I recently wrote a piece for MSN.com (not published yet) about women of Brazilian song, in which I interviewed Claudia Villela, Carol Saboya and Bebel Gilberto. That should be published in the next few weeks, but I'll also run longer excerpts from the interviews on my blog after the piece goes live.

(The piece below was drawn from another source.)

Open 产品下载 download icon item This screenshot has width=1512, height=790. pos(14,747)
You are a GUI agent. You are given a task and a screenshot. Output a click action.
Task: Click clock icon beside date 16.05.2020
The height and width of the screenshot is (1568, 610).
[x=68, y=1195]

Thank you as always for your support, suggestions, ideas and love!

Un abrazo,

Alexa


GIGS GIGS GIGS GIGS GIGS GIGS


Friday, March 26th, 2010
Andy y Su Orquesta Callao - 8:00pm
Montero's

1106 Solano Avenue
Albany, CA 94706
510-524-1270


Pura salsa pa goZar!

Sunday, March 28th, 2010
Salsa al Aire Libre! - 4:00pm
El Rio

3158 Mission St (@ Cesar Chavez)
San Francisco, CA 94110
(415) 282-3325


Con Andy y Su Orquesta Callao! Outdoor barbecue!

Thursday, May 6th, 2010
Alexa Weber Morales Band - 9:30pm
Cigar Bar

850 Montgomery Street
San Francisco, CA 94133
415-398-0850


With Evelio Roque, Omar Ledezma, Christian Tumalan and Sam Bevan! Cigar Bar & Grill is on Jackson Square at the corner of Montgomery and Pacific.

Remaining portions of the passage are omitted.